■ **Selected text**
╔══

Sharp Barbs

‘Shark Tank’ investor and real estate firm founder Barbara Corcoran looks back on her lucky breaks

The very rich love to talk about their bootstraps. They all seem to have made great use of them, pulling on them unremittingly to get to the top of the pile. Of course, a rags-to-riches route makes for better PR than a tale of a rich kid who just keeps getting richer, which, if we are honest, is nearly always what really happened.

But Barbara Corcoran, 66, is the real thing (although she prefers heels to boots). Unlike so many humble braggers who credit their individual genius for their fortunes, she’s quick to admit that her extraordinary achievements required lots of lucky breaks, mixed with a little tenacity.

“Being lucky is an attitude,” she tells LLNYC from the windowed breakfast nook of her Park Avenue co-op. “I am extremely lucky. I always expect luck. But you need scrappiness to recognize a lucky break when it comes along. I think lucky breaks and being scrappy are kissing cousins.”

Outside, a sliver of Central Park is visible between two buildings, with the San Remo in the distance. She has lived here for 18 years with her husband William Higgins and her two children, but will soon move two blocks over to an 11-room penthouse at 1158 Fifth Avenue  —  a home she’s coveted for decades, after delivering a package to the owner and being invited inside. She paid close to $10 million for the duplex apartment and its garden terrace  —  a splashout for the notoriously frugal Corcoran. And no, she is not buying a private island, as rumor has it. Besides her new apartment, she says her biggest expenditure was a $500 painting of a farmhouse in her lounge. For our photo shoot, she wore $10 costume jewelry, insisting that she never buys the real thing.

Most of America knows her from ABC’s reality show “Shark Tank,” where eager entrepreneurs pitch ideas to Corcoran and the other “shark” investors. She has just signed on for another three seasons of the show. But many New Yorkers recognize her primarily as the namesake of the Corcoran Group, one the city’s largest real estate brokerages. She sold her firm in 2001 for roughly $66 million before getting into the television business.

“I watched New York go from a middle-class city to a city of the rich. I watched it go from predominantly New Yorkers to mostly internationals. I watched the city totally reinvent itself, and I was the beneficiary of that,” she says. “It’s terrible for the people who got pushed out. It’s terrible news for families who can’t afford to live here. But if you can afford it, it is wonderful.”

The legend goes that Corcoran grew her business into the city’s second-largest brokerage with nothing more than her wits and a $1,000 loan (roughly $5,300 in 2015 dollars) from then-boyfriend Ramon Simone (who, in an act of cliché, would eventually leave her for a junior member of the firm). “I knew I was going to lose my virginity the second I saw him,” she laughs. “Women know these things.”

But it’s worth deconstructing this bootstrap myth. It’s to Corcoran’s credit.

╚══

■ **Given exercise 1**
Write out the Barbara Corcoran profile from "Outside, a sliver" to "the real thing.".
■ **Given exercise 2**
Pick up the Barbara Corcoran profile after its final sentence and keep writing.
The material has no connection to the Barbara Corcoran profile.

■ **Information supplied**
╔══

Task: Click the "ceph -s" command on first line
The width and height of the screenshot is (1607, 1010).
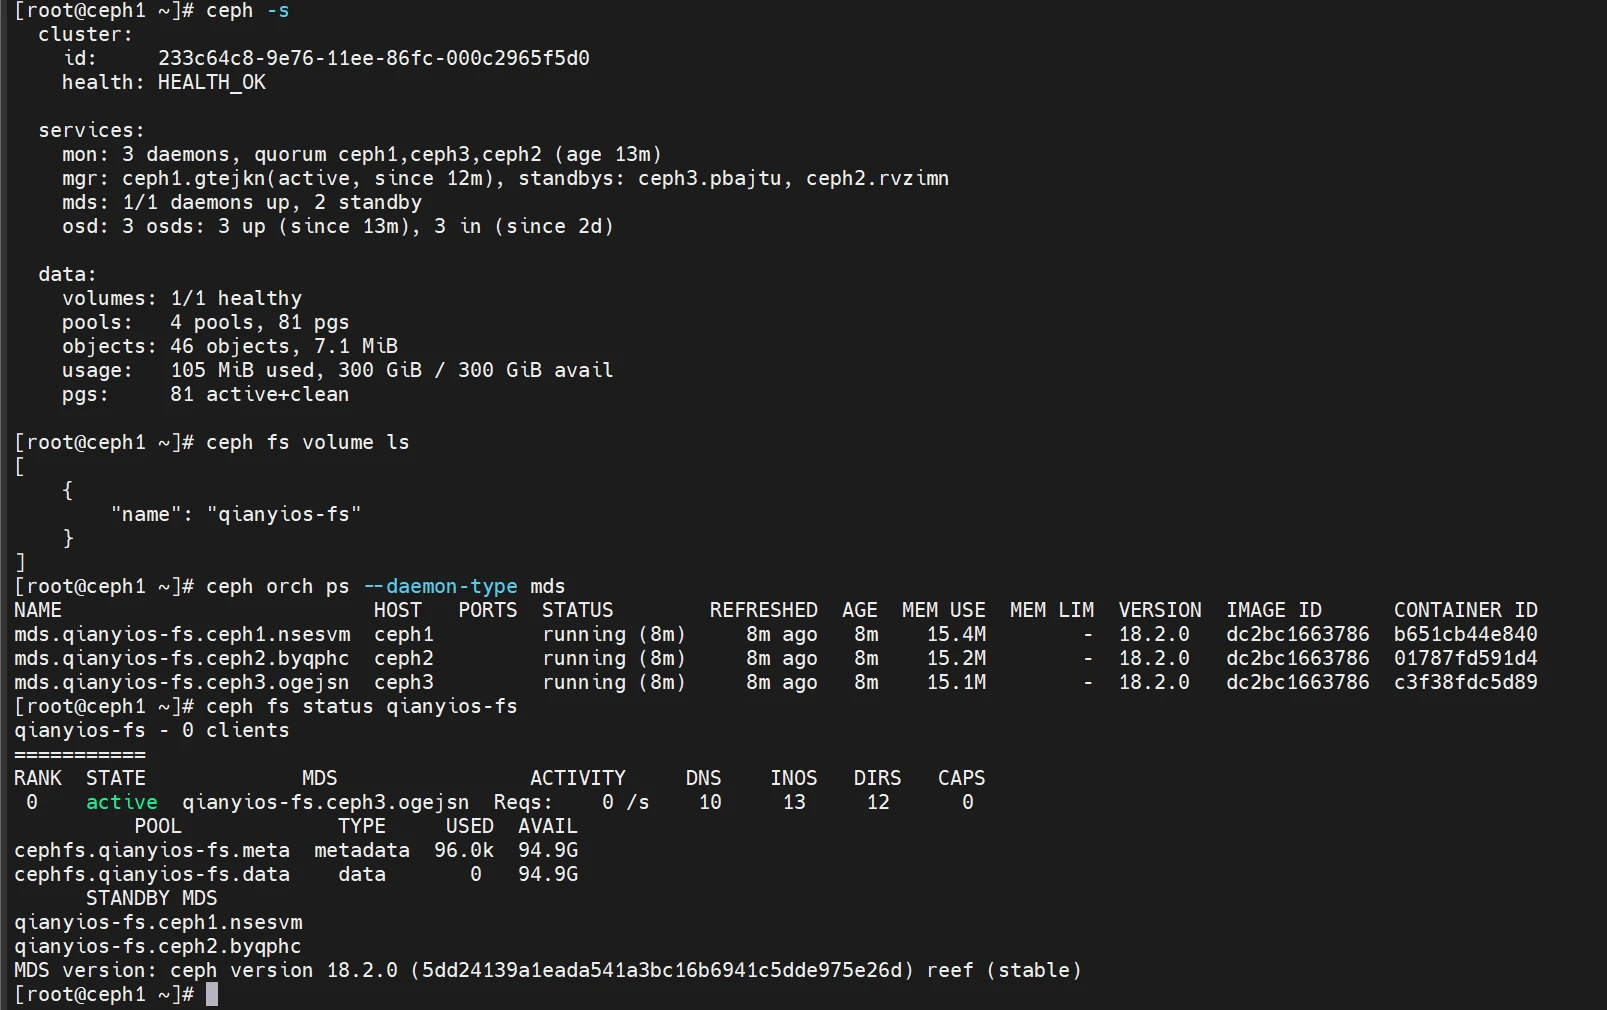Action: click(x=247, y=10)
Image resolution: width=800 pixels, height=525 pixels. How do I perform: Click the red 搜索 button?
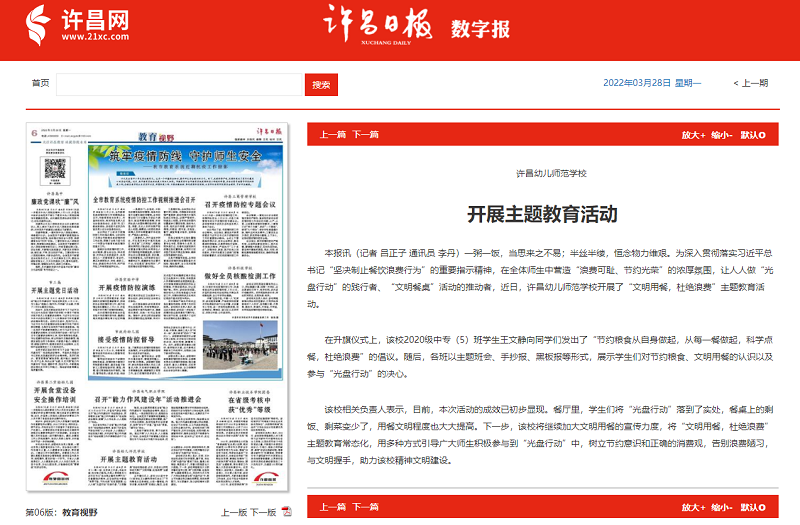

╚══

■ **Exercise output 1**
Outside, a sliver of Central Park is visible between two buildings, with the San Remo in the distance. She has lived here for 18 years with her husband William Higgins and her two children, but will soon move two blocks over to an 11-room penthouse at 1158 Fifth Avenue  —  a home she’s coveted for decades, after delivering a package to the owner and being invited inside. She paid close to $10 million for the duplex apartment and its garden terrace  —  a splashout for the notoriously frugal Corcoran. And no, she is not buying a private island, as rumor has it. Besides her new apartment, she says her biggest expenditure was a $500 painting of a farmhouse in her lounge. For our photo shoot, she wore $10 costume jewelry, insisting that she never buys the real thing.

■ **Exercise output 2**
barbara-corcoran-interior-home

Interior of Corcoran’s co-op on Park Avenue

“How do you grow a business out of $1,000? An inch at a time; no big leaps,” she says. Corcoran comes from a family of 12: 10 children and two parents in a one-bathroom house. “My dad was my mother’s 11th child. All he cared about was fun,” she says. They were poor and Corcoran says she always understood that she would need to provide for herself completely. Before she tried her hand at real estate, she had already floated between different 22 jobs.

She was a waitress four times; a hot-dog saleswoman along a highway; an over-the-phone tent saleswoman (“You would be surprised how many people need to rent a tent.”); a receptionist, twice; a secretary, four times; a stenographer (“I got fired, but it counts.”); a life guard; a “house mother” at an orphanage (“That was one of my best jobs. I got paid double time to sleep.”); a playground guard; a “home teacher;” a sales clerk at a department store; a bookstore clerk; a tour guide at an historic Greek diner; a florist and a babysitter. Getting into real estate seems to have been more or less an accident — or a stroke of good luck.

Before launching her own business, Corcoran worked as a receptionist at a small, family-owned real estate firm. After a year, they gave her their worst listing to market. It was a dark L-shaped one-bedroom on the corner of 83rd Street and First Avenue, asking $340 a month. “It sounds absurd now, but that was a good-sized rent in a doorman building,” Corcoran says. “I thought, ‘How the hell am I going to rent this thing? I didn’t want to seem ungrateful.’”

It was 1973, and the New York Times and the Village Voice had a near-monopoly on real estate classifieds. Corcoran placed three-line ads for the apartment. “It was like fishing back then,” she says. “If you wrote a good ad, you got a call.”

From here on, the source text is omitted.